#### INPUT DATA ####
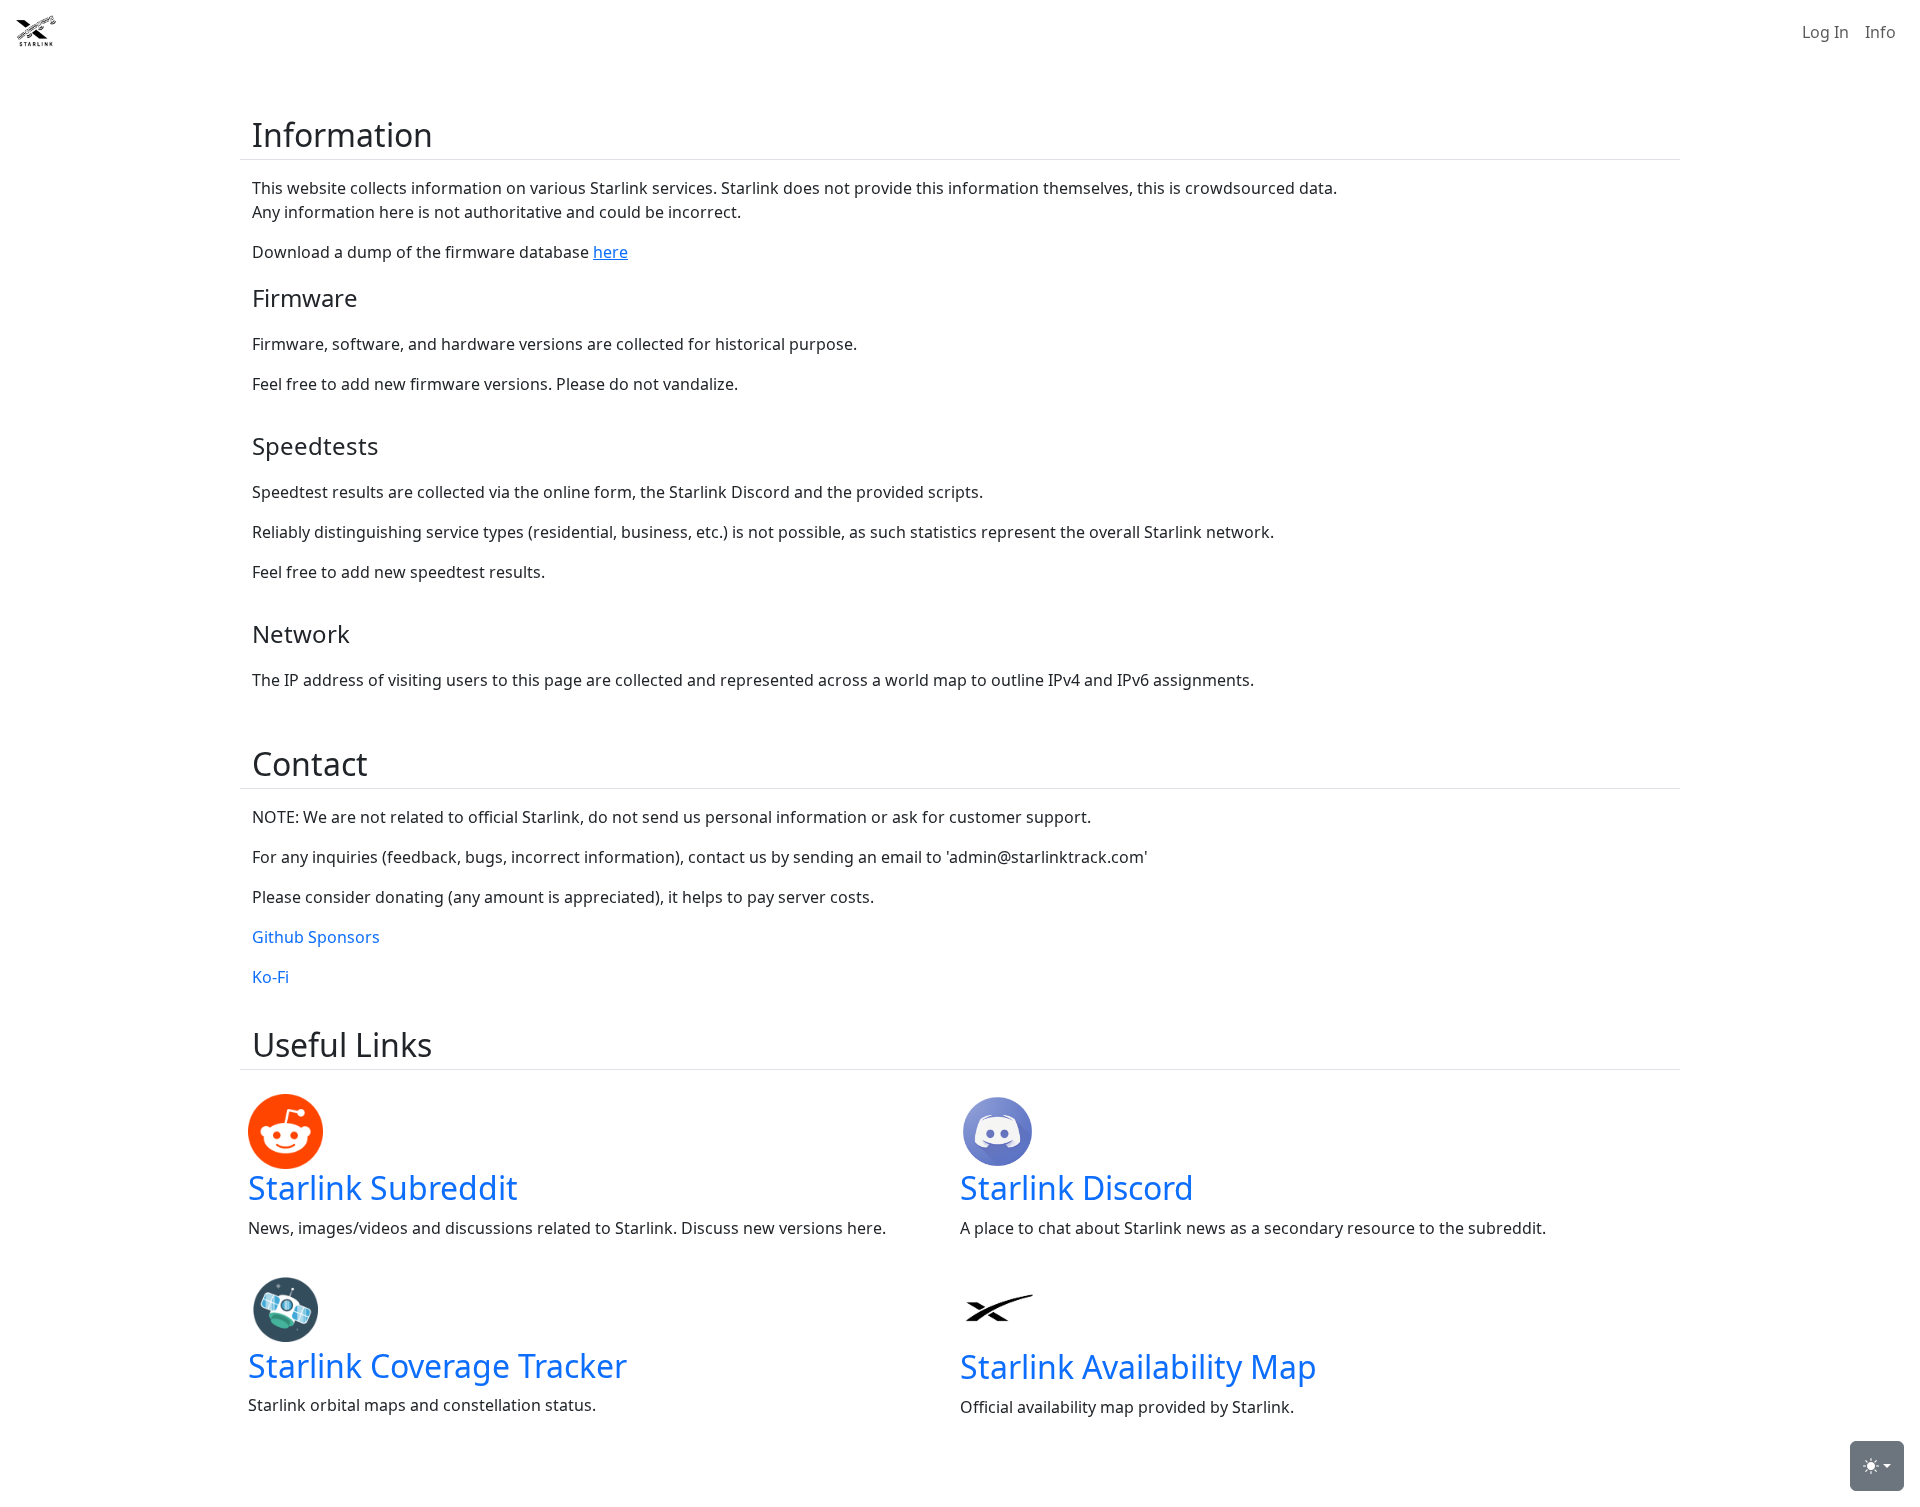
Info (1880, 32)
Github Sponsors (316, 937)
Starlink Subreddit (383, 1187)
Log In (1825, 32)
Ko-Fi (270, 977)
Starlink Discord (1077, 1187)
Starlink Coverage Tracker (437, 1365)
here (610, 252)
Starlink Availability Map (1138, 1366)
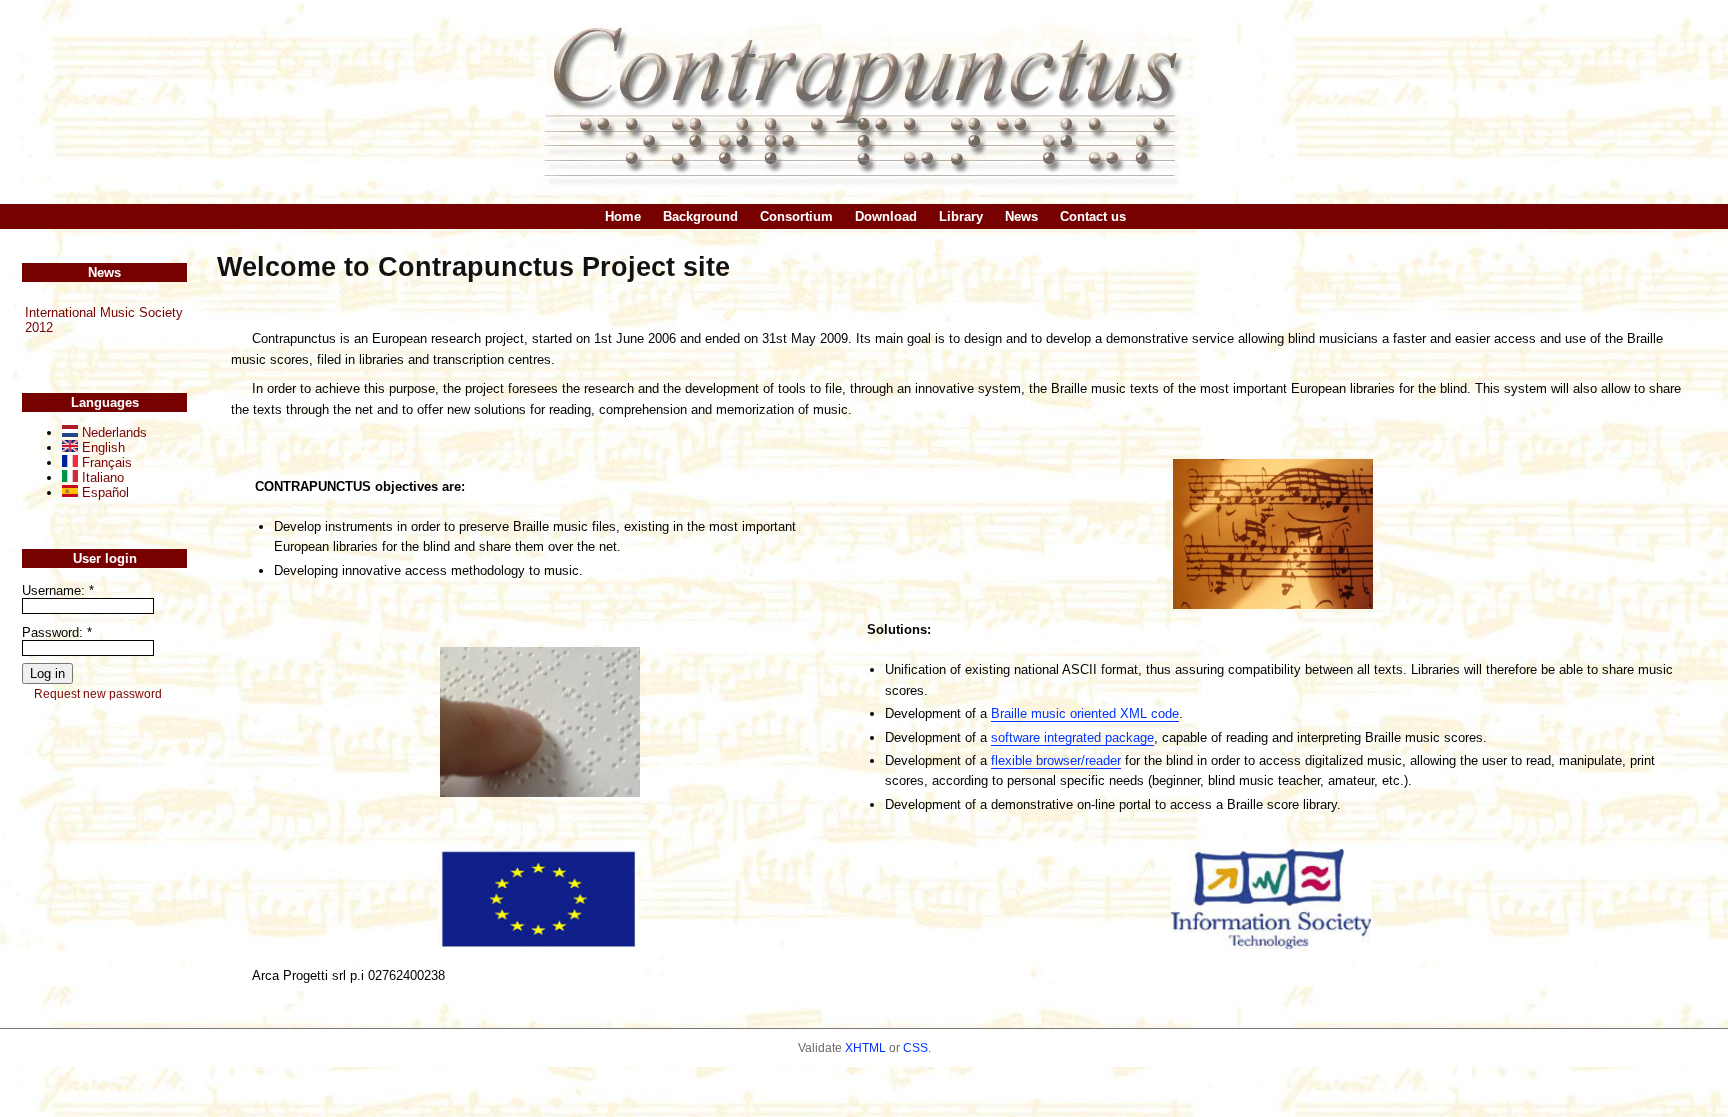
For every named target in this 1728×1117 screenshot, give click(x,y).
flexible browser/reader (1056, 760)
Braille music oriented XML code (1085, 713)
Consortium (796, 216)
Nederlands (112, 432)
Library (961, 216)
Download (886, 216)
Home (623, 216)
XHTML (865, 1048)
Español (103, 492)
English (101, 447)
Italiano (101, 477)
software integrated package (1072, 737)
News (1021, 216)
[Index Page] (864, 101)
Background (700, 216)
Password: (57, 632)
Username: (58, 590)
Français (105, 462)
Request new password (98, 694)
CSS (915, 1048)
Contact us (1093, 216)
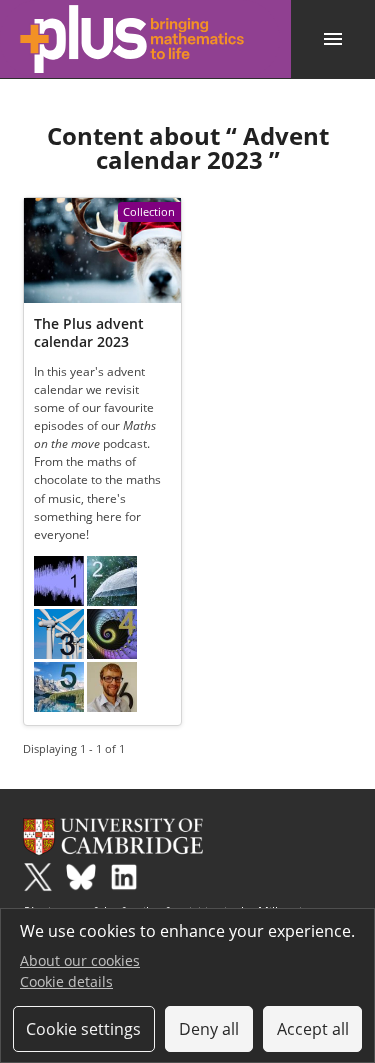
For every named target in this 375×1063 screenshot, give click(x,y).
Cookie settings (83, 1029)
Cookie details (66, 981)
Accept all (313, 1029)
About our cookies (80, 960)
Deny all (209, 1029)
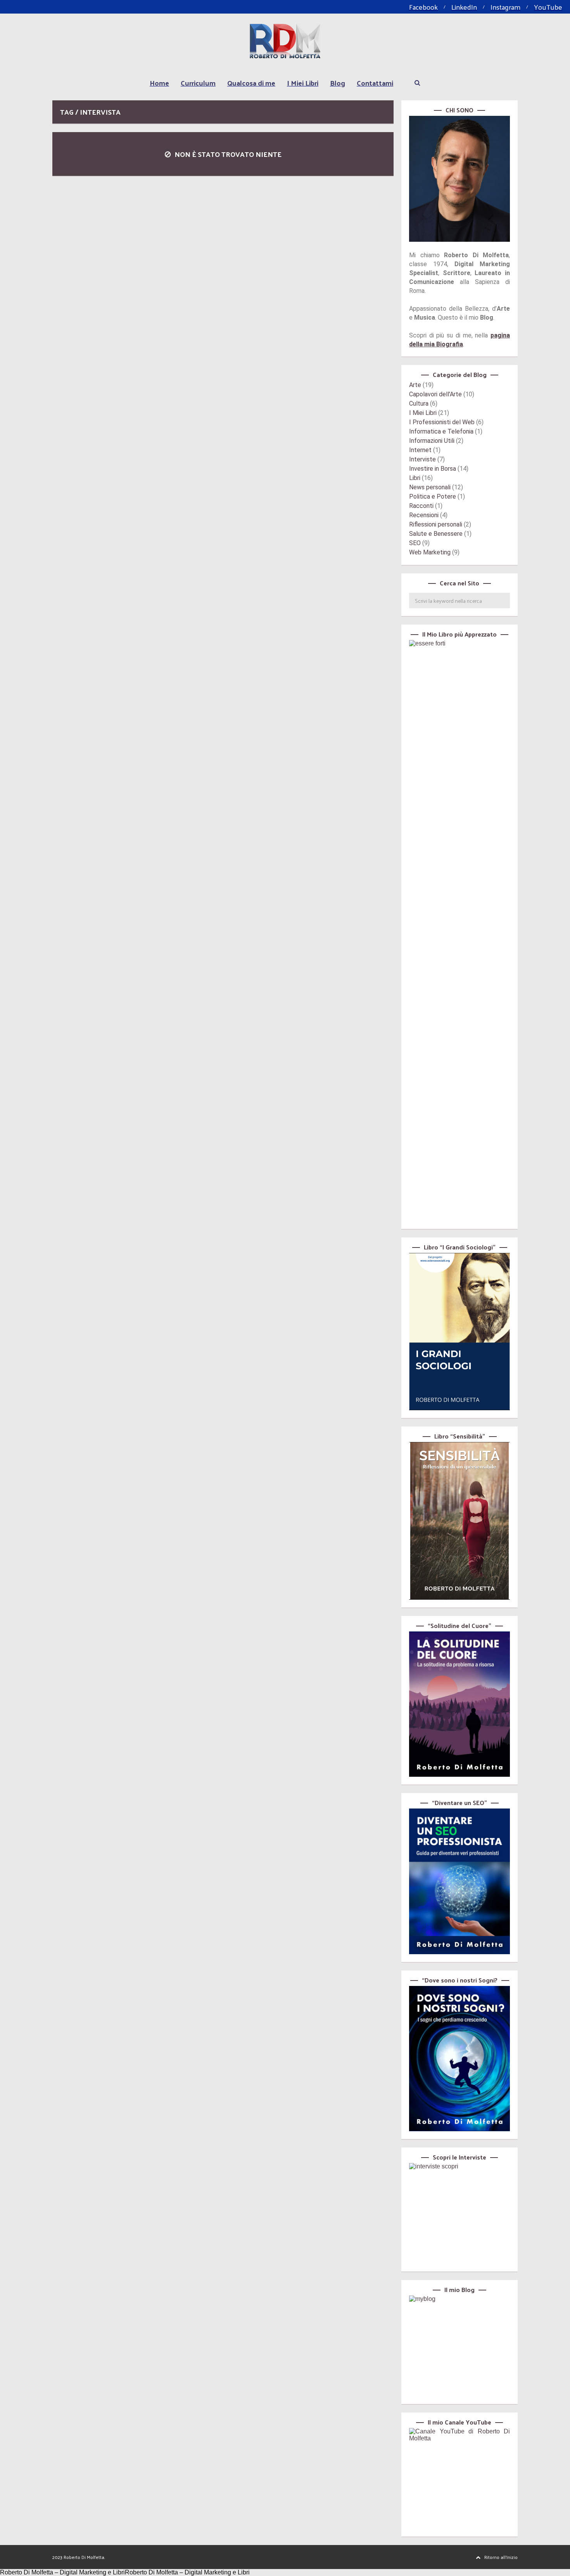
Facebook (423, 6)
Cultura (418, 403)
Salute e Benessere (436, 533)
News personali (430, 487)
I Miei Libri (302, 82)
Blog (337, 82)
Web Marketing (430, 552)
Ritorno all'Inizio (501, 2557)
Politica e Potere (432, 496)
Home (159, 82)
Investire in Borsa (432, 468)
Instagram (505, 6)
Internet (420, 450)
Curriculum (198, 82)
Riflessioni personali (435, 524)
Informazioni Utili (431, 440)
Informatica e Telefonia (441, 431)
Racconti (421, 505)
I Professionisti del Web (442, 422)
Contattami (375, 82)
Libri (414, 478)
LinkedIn (464, 6)
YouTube (548, 6)
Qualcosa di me (251, 82)
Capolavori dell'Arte (435, 394)
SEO (415, 543)
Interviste (422, 459)
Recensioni (424, 515)
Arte (415, 385)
####
● **HOW TO COMPLETE THIS TASK**
Restate all entries above exactly, but not the images.

● **COMPLETED TASK**
Info (1880, 32)
Github Sponsors (316, 937)
Starlink Subreddit (383, 1187)
Log In (1825, 32)
Ko-Fi (270, 977)
Starlink Discord (1077, 1187)
Starlink Coverage Tracker (437, 1365)
here (610, 252)
Starlink Availability Map (1138, 1366)
For every named target in this 1728×1117 screenshot, give click(x,y).
flexible browser/reader (1056, 760)
Braille music oriented XML code (1085, 713)
Consortium (796, 216)
Nederlands (112, 432)
Library (961, 216)
Download (886, 216)
Home (623, 216)
XHTML (865, 1048)
Español (103, 492)
English (101, 447)
Italiano (101, 477)
software integrated package (1072, 737)
News (1021, 216)
[Index Page] (864, 101)
Background (700, 216)
Password: (57, 632)
Username: (58, 590)
Français (105, 462)
Request new password (98, 694)
CSS (915, 1048)
Contact us (1093, 216)
For every named target in this 375×1063 screenshot, give click(x,y).
Cookie settings (83, 1029)
Cookie details (66, 981)
Accept all (313, 1029)
About our cookies (80, 960)
Deny all (209, 1029)
Facebook (423, 6)
Cultura (418, 403)
Salute e Benessere (436, 533)
News personali (430, 487)
I Miei Libri (302, 82)
Blog (337, 82)
Web Marketing (430, 552)
Ritorno all'Inizio (501, 2557)
Politica e Potere (432, 496)
Home (159, 82)
Investire in Borsa (432, 468)
Instagram (505, 6)
Internet (420, 450)
Curriculum (198, 82)
Riflessioni personali (435, 524)
Informazioni Utili (431, 440)
Informatica e Telefonia (441, 431)
Racconti (421, 505)
I Professionisti del Web (442, 422)
Contattami (375, 82)
Libri (414, 478)
LinkedIn (464, 6)
YouTube (548, 6)
Qualcosa di me (251, 82)
Capolavori dell'Arte (435, 394)
SEO (415, 543)
Interviste (422, 459)
Recensioni (424, 515)
Arte (415, 385)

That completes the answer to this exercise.